A importância das brigadas

Para que seja feito o manejo, é preciso garantir o fortalecimento das brigadas florestais, sejam contratadas pelos governos, sejam as comunitárias ou voluntárias. Os brigadistas do PrevFogo são contratados de forma temporária, muitas vezes dificultando a prevenção.

Martins Javaé, por exemplo, foi contratado em junho e praticamente não teve tempo de trabalhar com a prevenção, como conscientização da população, construção de aceiros – que são barreiras naturais contra o fogo – e queima prescrita. Ele também disse que o número de brigadistas caiu neste ano para 17, sendo que já chegou a 35 em outros anos. 

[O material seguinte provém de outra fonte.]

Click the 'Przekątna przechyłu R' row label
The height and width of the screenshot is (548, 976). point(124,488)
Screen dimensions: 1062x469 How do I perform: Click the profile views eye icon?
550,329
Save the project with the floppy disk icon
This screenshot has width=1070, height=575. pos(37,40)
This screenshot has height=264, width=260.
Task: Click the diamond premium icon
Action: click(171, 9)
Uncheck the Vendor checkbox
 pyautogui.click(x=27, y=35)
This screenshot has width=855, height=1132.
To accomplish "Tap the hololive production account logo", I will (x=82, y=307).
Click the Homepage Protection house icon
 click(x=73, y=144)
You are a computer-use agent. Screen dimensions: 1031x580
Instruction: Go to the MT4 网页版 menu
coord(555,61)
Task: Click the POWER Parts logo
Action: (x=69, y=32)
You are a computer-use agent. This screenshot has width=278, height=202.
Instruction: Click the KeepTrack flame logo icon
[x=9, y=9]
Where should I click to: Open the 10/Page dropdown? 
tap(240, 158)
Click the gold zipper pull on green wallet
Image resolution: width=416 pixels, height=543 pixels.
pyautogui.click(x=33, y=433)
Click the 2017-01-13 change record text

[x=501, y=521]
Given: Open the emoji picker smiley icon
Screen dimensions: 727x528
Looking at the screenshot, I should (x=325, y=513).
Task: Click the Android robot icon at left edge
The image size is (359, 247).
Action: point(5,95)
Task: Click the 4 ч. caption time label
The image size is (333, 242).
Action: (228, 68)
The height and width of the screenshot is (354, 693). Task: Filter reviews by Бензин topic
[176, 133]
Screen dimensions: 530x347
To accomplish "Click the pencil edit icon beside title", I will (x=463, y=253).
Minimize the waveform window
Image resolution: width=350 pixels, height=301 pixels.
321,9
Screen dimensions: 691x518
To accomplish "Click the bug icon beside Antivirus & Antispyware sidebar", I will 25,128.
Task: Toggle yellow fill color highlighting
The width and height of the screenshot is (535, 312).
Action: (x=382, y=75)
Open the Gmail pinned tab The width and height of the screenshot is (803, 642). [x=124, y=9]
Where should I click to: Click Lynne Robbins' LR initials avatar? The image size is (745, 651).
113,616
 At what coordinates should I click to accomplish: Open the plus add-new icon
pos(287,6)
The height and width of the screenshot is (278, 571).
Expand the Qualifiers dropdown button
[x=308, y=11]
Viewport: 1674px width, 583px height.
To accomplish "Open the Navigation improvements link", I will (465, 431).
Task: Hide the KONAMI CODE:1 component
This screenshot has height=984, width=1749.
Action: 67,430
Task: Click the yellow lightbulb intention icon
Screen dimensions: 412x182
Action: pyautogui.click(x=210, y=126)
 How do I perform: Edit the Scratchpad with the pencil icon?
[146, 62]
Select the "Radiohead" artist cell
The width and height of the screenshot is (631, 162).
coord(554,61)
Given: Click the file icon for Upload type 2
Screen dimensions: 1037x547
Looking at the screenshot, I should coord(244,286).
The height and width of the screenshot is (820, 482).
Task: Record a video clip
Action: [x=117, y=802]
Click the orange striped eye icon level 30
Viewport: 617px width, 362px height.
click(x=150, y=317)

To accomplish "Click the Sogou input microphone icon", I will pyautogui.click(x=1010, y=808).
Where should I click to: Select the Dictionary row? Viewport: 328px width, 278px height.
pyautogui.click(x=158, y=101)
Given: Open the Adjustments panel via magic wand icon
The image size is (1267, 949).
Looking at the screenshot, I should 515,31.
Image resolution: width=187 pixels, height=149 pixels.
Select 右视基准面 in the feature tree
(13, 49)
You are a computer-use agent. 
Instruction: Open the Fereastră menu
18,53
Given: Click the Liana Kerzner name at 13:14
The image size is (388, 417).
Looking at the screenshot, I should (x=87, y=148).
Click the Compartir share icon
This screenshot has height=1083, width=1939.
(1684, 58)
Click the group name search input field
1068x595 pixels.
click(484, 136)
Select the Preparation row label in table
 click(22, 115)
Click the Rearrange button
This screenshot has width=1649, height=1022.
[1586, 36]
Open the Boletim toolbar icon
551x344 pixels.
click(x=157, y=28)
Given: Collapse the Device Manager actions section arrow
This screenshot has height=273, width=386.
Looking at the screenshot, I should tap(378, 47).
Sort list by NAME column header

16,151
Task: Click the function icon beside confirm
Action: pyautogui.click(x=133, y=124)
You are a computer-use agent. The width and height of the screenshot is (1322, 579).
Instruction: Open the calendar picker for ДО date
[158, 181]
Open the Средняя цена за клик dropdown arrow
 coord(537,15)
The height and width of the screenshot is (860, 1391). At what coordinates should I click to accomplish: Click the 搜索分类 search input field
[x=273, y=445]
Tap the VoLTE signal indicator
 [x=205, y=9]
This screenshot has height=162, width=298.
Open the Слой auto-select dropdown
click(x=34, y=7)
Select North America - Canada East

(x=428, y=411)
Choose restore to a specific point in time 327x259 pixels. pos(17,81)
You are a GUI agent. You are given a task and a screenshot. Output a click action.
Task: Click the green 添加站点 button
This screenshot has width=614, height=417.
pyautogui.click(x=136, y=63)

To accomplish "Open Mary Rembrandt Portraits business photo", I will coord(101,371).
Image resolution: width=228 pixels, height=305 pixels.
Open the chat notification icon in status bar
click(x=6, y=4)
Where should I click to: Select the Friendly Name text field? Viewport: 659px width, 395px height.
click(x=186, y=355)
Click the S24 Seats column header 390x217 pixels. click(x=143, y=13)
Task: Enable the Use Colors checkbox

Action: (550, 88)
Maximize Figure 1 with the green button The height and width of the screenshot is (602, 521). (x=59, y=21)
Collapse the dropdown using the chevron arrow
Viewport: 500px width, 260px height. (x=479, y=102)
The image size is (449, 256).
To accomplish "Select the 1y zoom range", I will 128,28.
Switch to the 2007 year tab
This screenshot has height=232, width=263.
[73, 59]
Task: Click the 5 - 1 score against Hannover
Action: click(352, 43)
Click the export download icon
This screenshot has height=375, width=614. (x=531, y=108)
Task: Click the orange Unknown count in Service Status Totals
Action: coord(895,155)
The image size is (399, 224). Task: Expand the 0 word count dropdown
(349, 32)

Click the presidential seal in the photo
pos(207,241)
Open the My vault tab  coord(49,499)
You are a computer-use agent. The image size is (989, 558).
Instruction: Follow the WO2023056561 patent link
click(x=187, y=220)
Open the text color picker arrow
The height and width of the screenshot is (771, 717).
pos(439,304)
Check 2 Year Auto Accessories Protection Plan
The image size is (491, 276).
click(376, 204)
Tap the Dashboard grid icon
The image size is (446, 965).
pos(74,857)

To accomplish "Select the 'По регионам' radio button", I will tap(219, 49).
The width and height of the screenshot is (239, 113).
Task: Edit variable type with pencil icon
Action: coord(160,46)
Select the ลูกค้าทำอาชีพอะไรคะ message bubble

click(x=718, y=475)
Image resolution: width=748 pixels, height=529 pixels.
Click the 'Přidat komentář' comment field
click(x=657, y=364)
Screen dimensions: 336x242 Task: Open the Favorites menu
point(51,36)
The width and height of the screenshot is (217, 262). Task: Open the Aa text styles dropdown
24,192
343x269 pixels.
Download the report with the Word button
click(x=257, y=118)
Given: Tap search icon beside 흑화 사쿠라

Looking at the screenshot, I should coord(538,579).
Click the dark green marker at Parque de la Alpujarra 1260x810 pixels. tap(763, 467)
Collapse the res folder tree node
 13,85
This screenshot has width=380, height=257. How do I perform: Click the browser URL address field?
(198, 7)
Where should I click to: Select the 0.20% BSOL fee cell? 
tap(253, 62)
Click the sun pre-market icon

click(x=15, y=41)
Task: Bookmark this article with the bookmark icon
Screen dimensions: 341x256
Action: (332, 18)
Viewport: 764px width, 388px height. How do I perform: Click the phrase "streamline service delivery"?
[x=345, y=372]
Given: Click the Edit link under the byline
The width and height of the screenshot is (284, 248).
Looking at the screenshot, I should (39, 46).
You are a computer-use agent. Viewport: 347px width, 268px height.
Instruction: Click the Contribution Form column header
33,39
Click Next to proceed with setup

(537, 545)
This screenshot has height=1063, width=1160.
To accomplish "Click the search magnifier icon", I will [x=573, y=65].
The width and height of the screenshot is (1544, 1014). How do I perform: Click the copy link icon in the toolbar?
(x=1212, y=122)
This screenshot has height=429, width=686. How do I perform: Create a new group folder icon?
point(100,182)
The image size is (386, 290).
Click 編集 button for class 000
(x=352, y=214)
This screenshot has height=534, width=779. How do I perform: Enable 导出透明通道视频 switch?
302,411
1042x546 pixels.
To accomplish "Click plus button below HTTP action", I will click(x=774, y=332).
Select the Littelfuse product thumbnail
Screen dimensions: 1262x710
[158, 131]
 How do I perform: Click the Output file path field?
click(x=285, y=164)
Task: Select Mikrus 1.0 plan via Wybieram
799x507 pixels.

Quando concedeu entrevista à DW Brasil, Martins Javaé estava na expectativa da renovação do seu contrato, que terminaria em 30 de novembro. Seu plano era trabalhar agora com a prevenção dos incêndios, atuando na educação ambiental, conscientização da comunidade e reflorestamento de áreas degradadas.

"Infelizmente, o contrato não foi renovado", disse à reportagem em dezembro. De acordo com o indígena, nenhum contrato das brigadas da Ilha do Bananal foi renovado. "Torço para que no futuro possamos ter uma atenção maior."